Unexpectedly, we showed a negative association between refined carbohydrate consumption and myopia for boys. The result that carbohydrates play different roles in boys and girls was unexpected, and not previously reported. This result cannot be attributed to quantitative difference in consumption between the sexes, as the sex had no significant influence on refined carbohydrate consumption recorded (P = 0.63, details not shown), although the qualitative difference of high refined carbohydrates consumption was not considered here. This finding could be the due to the frequency of carbohydrates consumption not really capturing boy’s chronic hyperglycemia because boys are more physically active than girls at all ages [44].

Outdoor time and myopia

Time spent outside seemed a protective factor in myopia, in agreement with several studies [12, 13, 45], although the association was here marginally significant.
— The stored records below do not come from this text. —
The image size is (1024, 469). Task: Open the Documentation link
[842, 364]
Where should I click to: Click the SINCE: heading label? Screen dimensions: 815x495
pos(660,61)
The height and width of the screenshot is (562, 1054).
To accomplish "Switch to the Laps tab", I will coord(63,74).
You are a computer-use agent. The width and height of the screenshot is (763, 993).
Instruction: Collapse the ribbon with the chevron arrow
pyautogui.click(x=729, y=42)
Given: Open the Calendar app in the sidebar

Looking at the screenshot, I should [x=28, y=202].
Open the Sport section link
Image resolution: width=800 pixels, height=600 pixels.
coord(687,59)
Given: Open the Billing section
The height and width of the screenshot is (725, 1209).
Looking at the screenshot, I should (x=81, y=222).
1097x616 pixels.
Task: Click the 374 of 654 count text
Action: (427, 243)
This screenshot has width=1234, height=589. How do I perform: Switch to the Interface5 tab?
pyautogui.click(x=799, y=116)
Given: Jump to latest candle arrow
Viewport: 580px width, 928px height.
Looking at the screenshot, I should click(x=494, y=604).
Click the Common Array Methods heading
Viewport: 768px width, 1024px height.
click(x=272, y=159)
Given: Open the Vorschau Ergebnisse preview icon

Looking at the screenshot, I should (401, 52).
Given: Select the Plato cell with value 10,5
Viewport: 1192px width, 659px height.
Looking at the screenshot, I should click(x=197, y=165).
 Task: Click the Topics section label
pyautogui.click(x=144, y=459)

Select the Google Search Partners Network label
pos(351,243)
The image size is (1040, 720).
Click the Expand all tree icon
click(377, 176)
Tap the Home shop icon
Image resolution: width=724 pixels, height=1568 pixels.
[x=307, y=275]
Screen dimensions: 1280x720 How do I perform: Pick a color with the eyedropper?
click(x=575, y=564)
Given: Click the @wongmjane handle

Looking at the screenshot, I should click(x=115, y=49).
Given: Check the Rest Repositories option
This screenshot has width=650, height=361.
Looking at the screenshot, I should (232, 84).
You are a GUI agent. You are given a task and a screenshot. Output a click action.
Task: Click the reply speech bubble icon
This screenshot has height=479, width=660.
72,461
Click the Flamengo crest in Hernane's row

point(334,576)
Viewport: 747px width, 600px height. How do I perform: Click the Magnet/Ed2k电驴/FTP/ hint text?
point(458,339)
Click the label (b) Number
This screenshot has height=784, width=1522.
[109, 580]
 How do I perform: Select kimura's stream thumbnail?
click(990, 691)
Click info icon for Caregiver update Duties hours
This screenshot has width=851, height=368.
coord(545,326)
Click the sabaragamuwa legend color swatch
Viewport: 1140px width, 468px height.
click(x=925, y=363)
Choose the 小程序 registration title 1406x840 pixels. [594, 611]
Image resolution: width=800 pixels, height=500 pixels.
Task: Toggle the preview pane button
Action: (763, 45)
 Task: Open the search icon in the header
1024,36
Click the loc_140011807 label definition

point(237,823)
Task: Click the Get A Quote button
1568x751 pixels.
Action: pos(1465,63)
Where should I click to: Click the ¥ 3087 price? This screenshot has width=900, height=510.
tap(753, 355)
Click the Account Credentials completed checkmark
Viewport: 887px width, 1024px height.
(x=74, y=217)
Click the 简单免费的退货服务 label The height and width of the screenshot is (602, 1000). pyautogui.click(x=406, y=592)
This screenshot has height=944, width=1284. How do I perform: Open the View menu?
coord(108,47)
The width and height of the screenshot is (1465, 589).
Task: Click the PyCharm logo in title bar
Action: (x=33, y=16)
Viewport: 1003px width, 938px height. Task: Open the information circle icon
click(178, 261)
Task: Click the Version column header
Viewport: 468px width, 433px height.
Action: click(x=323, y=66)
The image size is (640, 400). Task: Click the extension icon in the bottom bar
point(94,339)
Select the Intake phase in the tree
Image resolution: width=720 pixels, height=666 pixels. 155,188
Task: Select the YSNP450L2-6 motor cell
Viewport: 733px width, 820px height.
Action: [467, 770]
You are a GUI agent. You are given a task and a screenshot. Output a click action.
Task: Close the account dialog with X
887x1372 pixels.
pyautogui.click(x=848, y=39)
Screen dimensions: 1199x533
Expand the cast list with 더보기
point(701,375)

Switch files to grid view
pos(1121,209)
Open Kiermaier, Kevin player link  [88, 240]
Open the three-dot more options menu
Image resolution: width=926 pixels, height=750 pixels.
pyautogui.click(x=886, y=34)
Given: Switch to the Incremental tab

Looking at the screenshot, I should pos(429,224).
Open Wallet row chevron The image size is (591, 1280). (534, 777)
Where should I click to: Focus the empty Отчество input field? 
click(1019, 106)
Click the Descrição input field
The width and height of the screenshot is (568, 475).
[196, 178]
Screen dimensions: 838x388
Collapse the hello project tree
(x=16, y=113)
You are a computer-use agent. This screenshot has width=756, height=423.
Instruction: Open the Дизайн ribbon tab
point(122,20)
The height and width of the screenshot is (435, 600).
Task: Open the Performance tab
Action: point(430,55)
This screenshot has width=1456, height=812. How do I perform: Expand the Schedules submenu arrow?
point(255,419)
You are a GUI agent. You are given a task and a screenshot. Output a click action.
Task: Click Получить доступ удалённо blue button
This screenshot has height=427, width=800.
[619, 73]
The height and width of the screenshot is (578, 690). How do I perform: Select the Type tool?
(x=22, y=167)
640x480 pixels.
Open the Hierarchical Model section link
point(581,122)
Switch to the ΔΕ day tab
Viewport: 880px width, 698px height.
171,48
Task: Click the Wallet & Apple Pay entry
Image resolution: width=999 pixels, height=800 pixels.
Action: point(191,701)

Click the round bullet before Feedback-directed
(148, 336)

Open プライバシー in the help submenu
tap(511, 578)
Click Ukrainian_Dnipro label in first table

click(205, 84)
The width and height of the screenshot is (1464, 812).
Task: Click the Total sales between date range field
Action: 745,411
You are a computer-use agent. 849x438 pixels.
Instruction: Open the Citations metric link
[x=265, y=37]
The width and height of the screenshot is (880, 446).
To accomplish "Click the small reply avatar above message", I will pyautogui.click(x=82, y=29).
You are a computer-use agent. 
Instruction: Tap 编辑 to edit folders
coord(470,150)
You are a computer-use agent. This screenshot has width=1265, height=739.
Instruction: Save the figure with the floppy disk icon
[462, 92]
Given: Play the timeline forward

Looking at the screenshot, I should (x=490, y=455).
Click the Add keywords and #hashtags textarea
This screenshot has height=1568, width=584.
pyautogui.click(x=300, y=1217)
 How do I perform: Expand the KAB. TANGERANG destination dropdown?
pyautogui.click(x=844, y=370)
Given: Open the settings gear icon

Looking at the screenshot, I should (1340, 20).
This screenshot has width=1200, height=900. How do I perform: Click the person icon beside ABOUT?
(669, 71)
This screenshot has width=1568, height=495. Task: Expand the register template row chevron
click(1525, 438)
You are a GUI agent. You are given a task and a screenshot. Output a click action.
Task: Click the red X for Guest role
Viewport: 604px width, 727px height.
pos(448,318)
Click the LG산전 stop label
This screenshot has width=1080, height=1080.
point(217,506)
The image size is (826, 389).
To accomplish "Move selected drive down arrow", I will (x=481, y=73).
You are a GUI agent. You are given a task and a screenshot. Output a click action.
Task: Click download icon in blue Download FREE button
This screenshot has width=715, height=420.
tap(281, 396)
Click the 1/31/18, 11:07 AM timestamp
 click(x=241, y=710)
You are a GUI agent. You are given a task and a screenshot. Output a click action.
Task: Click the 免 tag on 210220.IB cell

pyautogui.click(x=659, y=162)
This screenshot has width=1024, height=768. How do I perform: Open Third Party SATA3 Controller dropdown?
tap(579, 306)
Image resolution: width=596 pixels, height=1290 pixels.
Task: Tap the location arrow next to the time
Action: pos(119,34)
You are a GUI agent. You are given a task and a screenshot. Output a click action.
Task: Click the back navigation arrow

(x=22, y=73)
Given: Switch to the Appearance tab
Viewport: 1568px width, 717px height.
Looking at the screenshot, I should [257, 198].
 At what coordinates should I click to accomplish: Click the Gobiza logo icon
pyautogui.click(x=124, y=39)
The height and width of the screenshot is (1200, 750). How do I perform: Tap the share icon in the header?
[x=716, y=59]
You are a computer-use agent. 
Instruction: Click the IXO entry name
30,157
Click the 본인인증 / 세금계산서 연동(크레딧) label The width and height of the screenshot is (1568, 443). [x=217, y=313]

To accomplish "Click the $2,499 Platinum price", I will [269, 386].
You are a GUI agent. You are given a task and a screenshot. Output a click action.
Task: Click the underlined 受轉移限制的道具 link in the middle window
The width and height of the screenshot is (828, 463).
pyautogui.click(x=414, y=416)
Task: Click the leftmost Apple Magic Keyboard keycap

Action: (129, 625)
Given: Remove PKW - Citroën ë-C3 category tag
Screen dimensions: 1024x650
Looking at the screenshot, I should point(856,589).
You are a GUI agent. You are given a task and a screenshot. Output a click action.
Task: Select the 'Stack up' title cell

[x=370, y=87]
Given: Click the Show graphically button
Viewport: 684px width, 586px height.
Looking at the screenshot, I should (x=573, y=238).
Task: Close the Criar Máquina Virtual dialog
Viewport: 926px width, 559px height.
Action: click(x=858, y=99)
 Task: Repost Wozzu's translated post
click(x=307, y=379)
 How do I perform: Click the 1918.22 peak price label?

It has been shown in children that the elongation of the globe, and the subsequent increase in myopia, was greater in winter than summer [46]. This effect could result from the increase exposure to natural light during lengthening days in summer, or less near-work and more outdoor activities in summer [46]. However, possible variations in seasonal diet were not controlled for. This protective trend of exposure to natural light is based on the assumption that such exposure increases the release of dopamine in the retina, a neurotransmitter known to reduce eye growth in experimental studies [47, 48]. Although these findings are from animal models, they are consistent with the results of study in humans.

Near-work and myopia

On-screen and reading activities requiring near vision are described as a risk factor for myopia [49]. Here, we detected a marginal effect of screen time, although the contribution of reading time did not seem a significant risk factor. The absence of an effect of reading time could be due to the relatively young age of the children (32% were < 7 years old; Table 2) with high probability of illiteracy. The association between near-work and myopia could also be due to people with myopia engaging in more near-work because taking part in some sports might be difficult when wearing spectacles. A prospective study reported that myopic children may be more at risk of lower levels of physical activity than their non-myopic peers [50]. However, we did not find a significant effect of sport practice on myopia.

Prevalence of myopia

Variations in the prevalence of myopia by geographical location are well documented [6, 49, 51]. However, the prevalence of myopia in French children has been less studied than in other countries, with limited current data available to understand its evolution in the context of the worldwide increase in myopia incidence. Overall, the proportion of myopic patients in our initial sample reached 32% (38% for girls, 28% for boys). The lower prevalence of myopia in boys is consistent with data from other countries [13, 52]. However, the representativeness of our sample relative to the global paediatric population in France is probably biased because data were collected from hospital consultations, and recruitment included many strabismus patients who were potentially hyperopic in the context of accommodative strabismus.

Limitations

The size and diversity of the population studied is one of the main limitations. Patients were recruited during medical consultations, which implies some selection bias. Moreover, although the composition of dietary intake varies between age 4 and 18 years, only one food frequency questionnaire was used. In addition, the subjective measurement of refined carbohydrates intake through questionnaire is another limitation. A larger cohort and a food frequency questionnaire that is more age-appropriate will be required to confirm and refine our results.

Conclusion

This study supports the findings of recent research on risk factors for myopia development and brings new results for the potential effect of refined carbohydrates consumption on this visual disorder. Further prospective studies are needed to confirm these findings and to disentangle the mechanisms by which diet can affect myopia. This study also reinforces the belief that modifiable risk factors for myopia could be targets for future public health actions in France and around the world.